By the end of the evening, an overarching theme emerged: that the Sonoma Valley Regional Services Center should operate from an “every door is the right door” approach, where residents can benefit from navigation services and case management to access the support they need to thrive.
I am hopeful that, upon opening, the Center will fill the gaps and better streamline the delivery of county services to residents of the Sonoma Valley. When the day comes that we are finally able to open the doors in next month or two, please keep an eye my newsletter for the announcement – we look forward to seeing you there!
Transition of Los Guilicos Village Homeless Center
On October 2nd, I hosted a Town Hall at Oakmont on the planned transition of the Los Guilicos Village. In January 2020, the Board of Supervisors voted to stand up sixty pallet shelter homes for unhoused residents on the Los Guilicos campus as part of the effort to address the homeless emergency occurring on the Joe Rodota Trail.
As you may recall at the time, I voted against the location of the site at Los Guilicos as it was located too far away from services, though I was outnumbered by my Board colleagues and the pallet shelters went up in a matter of weeks.
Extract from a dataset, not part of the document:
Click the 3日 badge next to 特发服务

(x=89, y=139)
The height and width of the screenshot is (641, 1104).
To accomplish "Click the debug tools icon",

The site was planned to be temporary, an emergency measure that would be followed by more permanent solutions elsewhere in the county. In a matter of weeks after residents arrived, an emergency on a much larger scale emerged: the COVID-19 pandemic, and thus Los Guilicos Village, which required a significant county investment to get up and running in the first place, remained in operation and has continued to this day.
Another factor that has resulted in the continued operation of the LG Village is that it has been very successfully run by St. Vincent DePaul. I am very grateful for their hard work, especially for their collaboration with Oakmont residents, to provide great outcomes for both residents of LG Village and their neighbors on the other side of Highway 12 – myself among them.
In September of this year, the county’s Department of Health Services, which includes the county’s Homelessness Division, proposed that the Los Guilicos Village site be transformed to take advantage of two unused dormitories on the Los Guilicos campus as the future home of LG residents. Another adjacent dormitory was recently refurbished by CalFire which, in the past year or so, has staffed a resident camp on the site to great success.
After the rehabilitation of the two dormitories and once residents move in, the county will then take down the pallet shelters, which could be potentially reused elsewhere at a later date, and return the previous site’s use to a parking lot.
While I still maintain my concerns about the location of the Los Guilicos site, particularly for its distance from services and its vulnerability to fire, I am supportive of this transformation. I also want to acknowledge that in the years since LG Village was initially created, my board colleagues have all welcomed similar solutions for unhoused residents in each of their supervisorial districts.
The county now has a suite of solutions across our region, and I want to assure Oakmont residents that the impacts of homeless services in our county don’t fall on their shoulders alone.
The Department of Health Services is currently in the Request for Proposals (RFP) process to select an operator for the new site, and I expect the continued commitment to transparency with Oakmont and Sonoma Valley will be paramount as we move forward. I want to thank Oakmont for coming out to the Town Hall and engaging in what was, from my perspective, a very thoughtful and informative dialogue.
I thank representatives of Sonoma Overnight Support and Homeless Action Sonoma for attending and discussing the progress they have made in serving so many in Sonoma Valley who continue to need shelter and food.